The insertion of politics into the physical infrastructure of the internet poses its own security threats and could even hasten a fragmentation of the internet along national lines.

For those who subscribe to the now-dominant narrative that Chinese companies in any networks pose a security threat by definition, the assertion of national security concerns over undersea cables is a logical extension. But the insertion of politics into the physical infrastructure layer poses its own security threats and could even hasten a fragmentation of the internet along national lines.

This view of protecting networks from apparent security threats like Huawei is based on a fallacy that you could make a network secure by simply removing one company or country from it. People who understand the cybersecurity of networks, like the former head of the U.K.’s National Cybersecurity Centre, Ciaran Martin, point out that standards of cybersecurity in networks are far below what they should be. It could create a false sense of security to adopt a nationalist approach. The U.S.-based cybersecurity specialist, SolarWinds, would have flown through any nationality-based security test, yet it turned out to be a single point of vulnerability for major government departments across the West after last year’s massive hack.

There are three other reasons why these undersea cables stories should cause concern. First, the assertion of tech-nationalism over infrastructure breaks a fundamental tenet of internet protocols. Data needs to travel indiscriminately across networks for it all to work. Creating artificial barriers imposes cost and latency into networks. It starts to make the internet look and feel more like traditional telecommunications networks, with single points of control, and therefore single points of vulnerability.

Second, what’s sauce for the goose is sauce for the gander. An increasingly strident China, determined to become a technological superpower, is building out undersea cables itself. The PEACE Cable—“Pakistan & East Africa Connecting Europe”—is a Chinese-led project that will, as its name suggests, connect Islamabad to southern France, via stops along the way in the Horn of Africa and Egypt, before it crosses the Mediterranean. Some see it as an extension of China’s sweeping infrastructure program, the Belt and Road Initiative. Since it will also connect Pakistan to France “beyond India’s reach,” according to some observers, it looks like evidence of geopolitical tensions between the South Asian neighbors.

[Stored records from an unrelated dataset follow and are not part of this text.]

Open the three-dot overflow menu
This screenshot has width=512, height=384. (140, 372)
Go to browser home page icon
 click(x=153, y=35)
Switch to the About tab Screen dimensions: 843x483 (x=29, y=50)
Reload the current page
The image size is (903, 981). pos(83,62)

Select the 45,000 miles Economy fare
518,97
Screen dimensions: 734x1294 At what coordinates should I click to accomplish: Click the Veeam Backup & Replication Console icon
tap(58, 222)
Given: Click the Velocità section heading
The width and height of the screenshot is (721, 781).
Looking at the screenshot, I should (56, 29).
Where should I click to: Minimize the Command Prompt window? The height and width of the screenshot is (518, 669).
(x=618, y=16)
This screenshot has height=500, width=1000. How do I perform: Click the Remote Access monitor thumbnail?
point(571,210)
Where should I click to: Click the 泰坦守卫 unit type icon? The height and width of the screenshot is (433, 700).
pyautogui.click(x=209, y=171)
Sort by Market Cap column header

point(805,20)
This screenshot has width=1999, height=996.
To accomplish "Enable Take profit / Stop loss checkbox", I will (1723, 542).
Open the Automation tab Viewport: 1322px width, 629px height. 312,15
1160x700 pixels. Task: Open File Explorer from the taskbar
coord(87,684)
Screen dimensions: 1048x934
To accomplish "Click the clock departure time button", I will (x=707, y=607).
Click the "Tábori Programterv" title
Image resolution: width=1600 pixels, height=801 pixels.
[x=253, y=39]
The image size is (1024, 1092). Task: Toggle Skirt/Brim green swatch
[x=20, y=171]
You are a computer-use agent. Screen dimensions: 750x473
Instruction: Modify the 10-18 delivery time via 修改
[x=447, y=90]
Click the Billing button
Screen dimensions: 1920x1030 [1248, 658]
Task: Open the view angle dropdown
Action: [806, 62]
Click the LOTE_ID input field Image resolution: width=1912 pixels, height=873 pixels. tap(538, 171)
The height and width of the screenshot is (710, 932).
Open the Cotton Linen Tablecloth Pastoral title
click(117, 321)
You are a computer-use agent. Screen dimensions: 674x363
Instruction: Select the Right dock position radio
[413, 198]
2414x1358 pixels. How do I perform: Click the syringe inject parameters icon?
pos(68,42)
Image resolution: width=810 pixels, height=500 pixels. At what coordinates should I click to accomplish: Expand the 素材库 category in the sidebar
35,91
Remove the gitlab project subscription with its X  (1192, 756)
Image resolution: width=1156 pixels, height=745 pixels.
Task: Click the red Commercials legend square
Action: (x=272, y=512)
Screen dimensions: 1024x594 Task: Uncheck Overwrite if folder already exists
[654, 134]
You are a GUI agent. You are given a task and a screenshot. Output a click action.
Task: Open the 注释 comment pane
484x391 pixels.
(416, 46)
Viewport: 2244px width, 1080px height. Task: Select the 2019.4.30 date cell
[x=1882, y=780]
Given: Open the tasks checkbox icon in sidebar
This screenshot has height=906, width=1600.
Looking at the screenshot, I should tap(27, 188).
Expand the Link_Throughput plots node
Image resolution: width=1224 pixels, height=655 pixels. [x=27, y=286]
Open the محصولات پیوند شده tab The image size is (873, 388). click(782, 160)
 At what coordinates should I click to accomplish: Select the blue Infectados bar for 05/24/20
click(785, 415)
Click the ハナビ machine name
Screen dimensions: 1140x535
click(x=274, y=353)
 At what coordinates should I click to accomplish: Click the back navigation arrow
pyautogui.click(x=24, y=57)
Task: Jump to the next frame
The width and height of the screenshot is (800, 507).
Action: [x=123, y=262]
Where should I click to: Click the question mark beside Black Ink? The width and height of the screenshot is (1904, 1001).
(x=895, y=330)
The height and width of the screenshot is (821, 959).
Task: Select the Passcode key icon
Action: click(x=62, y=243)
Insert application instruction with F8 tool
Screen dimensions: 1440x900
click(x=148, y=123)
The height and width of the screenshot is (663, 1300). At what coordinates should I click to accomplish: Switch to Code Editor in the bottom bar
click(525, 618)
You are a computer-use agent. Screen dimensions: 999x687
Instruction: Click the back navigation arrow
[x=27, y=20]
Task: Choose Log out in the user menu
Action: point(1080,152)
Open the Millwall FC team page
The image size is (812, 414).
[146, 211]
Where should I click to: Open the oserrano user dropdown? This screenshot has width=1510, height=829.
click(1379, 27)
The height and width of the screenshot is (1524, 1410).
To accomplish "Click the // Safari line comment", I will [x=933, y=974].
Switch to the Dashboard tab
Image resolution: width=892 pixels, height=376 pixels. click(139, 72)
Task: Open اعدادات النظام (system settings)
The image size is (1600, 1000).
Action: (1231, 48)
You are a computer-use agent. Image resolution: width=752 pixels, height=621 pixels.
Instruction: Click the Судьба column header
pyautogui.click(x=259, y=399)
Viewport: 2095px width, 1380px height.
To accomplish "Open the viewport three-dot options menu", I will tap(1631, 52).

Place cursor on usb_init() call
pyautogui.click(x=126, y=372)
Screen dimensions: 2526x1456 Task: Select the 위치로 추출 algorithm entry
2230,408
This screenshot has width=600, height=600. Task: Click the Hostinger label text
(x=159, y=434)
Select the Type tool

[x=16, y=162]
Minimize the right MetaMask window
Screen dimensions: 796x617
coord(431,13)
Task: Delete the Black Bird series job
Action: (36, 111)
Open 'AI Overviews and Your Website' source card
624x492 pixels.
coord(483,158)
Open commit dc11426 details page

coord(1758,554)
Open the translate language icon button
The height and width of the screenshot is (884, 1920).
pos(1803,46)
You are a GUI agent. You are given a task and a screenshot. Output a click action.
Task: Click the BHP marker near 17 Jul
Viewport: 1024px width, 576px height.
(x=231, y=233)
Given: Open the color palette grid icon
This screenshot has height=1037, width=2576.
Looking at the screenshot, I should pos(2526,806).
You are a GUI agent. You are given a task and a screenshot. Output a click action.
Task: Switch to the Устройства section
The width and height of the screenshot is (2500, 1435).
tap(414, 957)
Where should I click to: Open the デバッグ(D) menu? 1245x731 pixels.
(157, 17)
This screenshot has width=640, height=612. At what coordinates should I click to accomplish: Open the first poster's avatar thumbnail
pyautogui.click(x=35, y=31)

Finally, the growing presence of tech giants from the application layer—Google, Facebook and others—moving into the internet’s architecture and right through to undersea cables risks undermining the resilience of the internet as a network of networks. Traditionally, these companies existed only at the content layer, relying on networks built by others. While it is welcome that they are using their massive financial resources to invest in connecting the unconnected, the collapse of those distinct architectural layers into the control of a few companies also introduces new vulnerabilities. The companies become too big to fail, and the consequences of business failure or a service outage become more severe than a website or app going dark: It could, instead, take out a whole continent.